When a current is flowing from the battery B to the motor drive circuit MD, that is, when the voltage Vi 'input to the operational amplifier OP ₂ is Vi'≥0, the analog switch ASW is turned off. Then, the output voltage Vo is Vo =
Vi '.

On the other hand, when the regenerative current is flowing from the motor drive circuit MD to the battery B, that is, when Vi '<0, the analog switch ASW is turned on. Therefore Vo =
The -vi '(provided that when R ₂₄ = R _26). In this way, the bidirectional current flowing through the shunt resistor Rs can be detected as the corresponding output voltage Vo.

Although the present embodiment has been described with respect to the case of the electric power steering apparatus, it is needless to say that the same effect can be obtained even in a DC motor used for other purposes.

[0027]

As described above in detail, according to the present invention, both the motor drive current flowing from the power source to the motor and the regenerative current flowing from the motor to the power source can be detected with high accuracy. Further, since the peak hold circuit and the offset voltage compensating circuit which are required in the related art are not required, the circuit is extremely simple and can be miniaturized.

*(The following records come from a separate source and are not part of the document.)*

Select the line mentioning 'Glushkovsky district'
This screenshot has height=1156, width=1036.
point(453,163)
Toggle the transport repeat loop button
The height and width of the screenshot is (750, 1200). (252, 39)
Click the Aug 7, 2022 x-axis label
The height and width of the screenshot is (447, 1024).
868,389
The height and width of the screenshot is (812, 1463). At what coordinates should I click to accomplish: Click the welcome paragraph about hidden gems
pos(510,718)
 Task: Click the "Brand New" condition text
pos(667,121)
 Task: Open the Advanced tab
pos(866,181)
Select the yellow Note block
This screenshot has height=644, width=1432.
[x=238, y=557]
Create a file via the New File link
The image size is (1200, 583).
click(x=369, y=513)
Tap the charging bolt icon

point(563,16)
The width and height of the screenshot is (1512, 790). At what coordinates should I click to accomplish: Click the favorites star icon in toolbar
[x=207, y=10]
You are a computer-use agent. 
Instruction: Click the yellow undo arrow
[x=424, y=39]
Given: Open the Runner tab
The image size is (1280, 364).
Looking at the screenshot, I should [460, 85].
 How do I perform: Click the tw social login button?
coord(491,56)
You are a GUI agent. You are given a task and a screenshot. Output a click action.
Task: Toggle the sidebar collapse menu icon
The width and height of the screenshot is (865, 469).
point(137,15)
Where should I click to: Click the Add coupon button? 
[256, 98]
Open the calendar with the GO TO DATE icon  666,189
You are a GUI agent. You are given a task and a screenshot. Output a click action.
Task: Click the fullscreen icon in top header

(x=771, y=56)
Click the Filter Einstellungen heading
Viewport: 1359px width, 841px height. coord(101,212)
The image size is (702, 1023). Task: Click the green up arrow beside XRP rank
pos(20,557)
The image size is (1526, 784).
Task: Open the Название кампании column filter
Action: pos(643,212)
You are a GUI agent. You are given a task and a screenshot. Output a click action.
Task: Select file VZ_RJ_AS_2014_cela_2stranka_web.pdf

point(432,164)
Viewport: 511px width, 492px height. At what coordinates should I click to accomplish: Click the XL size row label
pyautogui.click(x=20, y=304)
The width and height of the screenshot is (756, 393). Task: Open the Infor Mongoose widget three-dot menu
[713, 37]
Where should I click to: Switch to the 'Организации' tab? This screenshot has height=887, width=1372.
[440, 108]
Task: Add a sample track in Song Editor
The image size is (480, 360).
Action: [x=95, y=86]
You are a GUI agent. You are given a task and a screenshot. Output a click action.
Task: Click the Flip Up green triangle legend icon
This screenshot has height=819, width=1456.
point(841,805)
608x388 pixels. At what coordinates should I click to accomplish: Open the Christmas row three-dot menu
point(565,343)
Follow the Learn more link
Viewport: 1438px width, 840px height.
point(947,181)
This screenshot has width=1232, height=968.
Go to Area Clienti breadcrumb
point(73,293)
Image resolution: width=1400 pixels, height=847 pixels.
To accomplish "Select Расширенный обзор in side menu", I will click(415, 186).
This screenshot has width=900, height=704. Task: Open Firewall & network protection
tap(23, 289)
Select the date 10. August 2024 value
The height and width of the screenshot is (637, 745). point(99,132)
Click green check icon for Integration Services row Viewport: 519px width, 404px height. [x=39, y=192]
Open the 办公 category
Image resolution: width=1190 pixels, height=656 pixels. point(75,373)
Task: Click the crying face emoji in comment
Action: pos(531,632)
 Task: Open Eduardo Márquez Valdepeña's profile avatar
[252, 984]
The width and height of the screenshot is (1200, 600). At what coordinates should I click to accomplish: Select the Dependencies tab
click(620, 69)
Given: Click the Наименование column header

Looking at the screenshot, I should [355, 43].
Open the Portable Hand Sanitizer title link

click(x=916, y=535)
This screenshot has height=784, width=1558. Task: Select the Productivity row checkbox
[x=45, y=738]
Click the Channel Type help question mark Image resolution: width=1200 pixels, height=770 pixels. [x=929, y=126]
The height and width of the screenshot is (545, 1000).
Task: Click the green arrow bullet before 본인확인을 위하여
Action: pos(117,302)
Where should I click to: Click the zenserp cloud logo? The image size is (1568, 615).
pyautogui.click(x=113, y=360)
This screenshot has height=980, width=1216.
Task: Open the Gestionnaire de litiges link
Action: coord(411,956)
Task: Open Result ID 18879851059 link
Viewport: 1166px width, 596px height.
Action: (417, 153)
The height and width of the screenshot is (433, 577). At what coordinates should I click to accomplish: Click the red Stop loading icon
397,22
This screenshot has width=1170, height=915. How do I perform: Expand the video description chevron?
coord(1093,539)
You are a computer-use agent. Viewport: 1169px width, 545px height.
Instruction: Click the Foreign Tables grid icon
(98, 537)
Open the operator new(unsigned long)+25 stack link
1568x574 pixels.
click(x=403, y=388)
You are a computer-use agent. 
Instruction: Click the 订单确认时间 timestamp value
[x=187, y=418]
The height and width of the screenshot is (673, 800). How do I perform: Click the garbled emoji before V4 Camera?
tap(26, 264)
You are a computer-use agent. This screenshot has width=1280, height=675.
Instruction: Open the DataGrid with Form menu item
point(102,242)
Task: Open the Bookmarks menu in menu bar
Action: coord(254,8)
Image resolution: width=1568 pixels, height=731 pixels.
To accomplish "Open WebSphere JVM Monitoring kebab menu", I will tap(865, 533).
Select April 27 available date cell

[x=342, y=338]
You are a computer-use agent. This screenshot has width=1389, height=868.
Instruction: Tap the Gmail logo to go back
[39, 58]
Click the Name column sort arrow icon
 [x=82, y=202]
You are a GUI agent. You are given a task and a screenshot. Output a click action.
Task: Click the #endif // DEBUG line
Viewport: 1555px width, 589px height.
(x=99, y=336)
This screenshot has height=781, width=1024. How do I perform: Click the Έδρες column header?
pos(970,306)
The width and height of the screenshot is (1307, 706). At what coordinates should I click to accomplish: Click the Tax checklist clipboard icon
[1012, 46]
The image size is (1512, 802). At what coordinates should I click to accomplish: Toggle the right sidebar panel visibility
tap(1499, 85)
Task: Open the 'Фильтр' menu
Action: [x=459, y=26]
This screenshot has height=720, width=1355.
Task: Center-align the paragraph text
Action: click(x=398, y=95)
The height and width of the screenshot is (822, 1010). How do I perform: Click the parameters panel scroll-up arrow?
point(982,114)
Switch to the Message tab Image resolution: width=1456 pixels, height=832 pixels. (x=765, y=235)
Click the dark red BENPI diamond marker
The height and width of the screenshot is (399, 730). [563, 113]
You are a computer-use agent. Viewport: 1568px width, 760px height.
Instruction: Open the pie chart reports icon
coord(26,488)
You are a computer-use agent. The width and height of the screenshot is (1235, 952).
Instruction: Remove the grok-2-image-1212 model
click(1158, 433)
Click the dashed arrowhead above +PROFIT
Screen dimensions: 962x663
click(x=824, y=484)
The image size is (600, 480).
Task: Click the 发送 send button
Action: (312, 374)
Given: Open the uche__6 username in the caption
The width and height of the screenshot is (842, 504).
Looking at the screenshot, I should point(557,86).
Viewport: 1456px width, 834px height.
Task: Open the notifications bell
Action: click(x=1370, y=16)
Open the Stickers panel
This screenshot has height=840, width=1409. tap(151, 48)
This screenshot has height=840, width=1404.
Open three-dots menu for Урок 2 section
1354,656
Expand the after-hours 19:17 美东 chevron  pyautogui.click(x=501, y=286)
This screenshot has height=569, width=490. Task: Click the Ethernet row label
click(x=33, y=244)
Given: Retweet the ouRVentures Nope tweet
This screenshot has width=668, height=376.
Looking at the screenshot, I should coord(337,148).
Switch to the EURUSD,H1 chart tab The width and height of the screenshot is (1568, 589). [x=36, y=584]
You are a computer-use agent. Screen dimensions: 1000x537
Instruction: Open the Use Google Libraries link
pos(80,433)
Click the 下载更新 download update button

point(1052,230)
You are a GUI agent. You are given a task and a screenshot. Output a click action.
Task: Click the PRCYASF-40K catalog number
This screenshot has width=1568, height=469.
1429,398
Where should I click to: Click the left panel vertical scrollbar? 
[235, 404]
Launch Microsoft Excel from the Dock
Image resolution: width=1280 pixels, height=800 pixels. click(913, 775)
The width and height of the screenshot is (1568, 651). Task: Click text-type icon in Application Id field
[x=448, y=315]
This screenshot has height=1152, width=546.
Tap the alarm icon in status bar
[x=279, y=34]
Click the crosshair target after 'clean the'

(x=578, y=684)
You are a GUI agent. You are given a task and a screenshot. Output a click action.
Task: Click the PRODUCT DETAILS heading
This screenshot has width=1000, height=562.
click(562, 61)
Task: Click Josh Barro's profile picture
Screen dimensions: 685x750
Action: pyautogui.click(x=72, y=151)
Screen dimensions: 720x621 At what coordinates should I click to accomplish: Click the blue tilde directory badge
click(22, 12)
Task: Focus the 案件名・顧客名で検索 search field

[Brief description of drawings]

FIG. 1 is a block diagram showing a configuration of a motor current detection device according to the present invention.

FIG. 2 is an operation explanatory diagram of an operational amplifier when a motor drive current is detected.

FIG. 3 is an operation explanatory diagram of an operational amplifier when detecting a regenerative current.

FIG. 4 is a block diagram showing the configuration of another embodiment of the motor current detection device.

FIG. 5 is a block diagram showing a conventional motor current detection device in an electric power steering device together with a motor drive circuit.

[Explanation of symbols] Rs shunt resistance D ₅ , D ₆ diode OP ₁ , OP ₂ operational amplifier M DC motor B battery S _{1 to} S ₄ switch element

Claims (5)

[Claims] 1. A motor current detection device for detecting a current of a motor in which a motor drive circuit connected to a power supply is driven by chopper control, and a first current detection means for detecting a current flowing from the power supply to the motor, A motor current detection device comprising: a second current detection means for detecting a current flowing from a motor to a power supply, wherein the first current detection means and the second current detection means have the same gain. 2. The motor current detection device according to claim 1, wherein operational amplifiers are used for the first current detection means and the second current detection means. 3. The motor current detection device according to claim 1, wherein the detection output of the first current detection means is configured to be input to the second current detection means via a diode. 4. The motor current detection device according to claim 1, wherein the gains of the first current detection means and the second current detection means are determined by a resistance value of a resistor connected to an operational amplifier. 5. The motor current according to claim 1, wherein the input terminal of the second current detection means is grounded through an opening / closing means that opens / closes according to a current flowing from the power source to the motor and a current flowing from the motor to the power source. Detection device.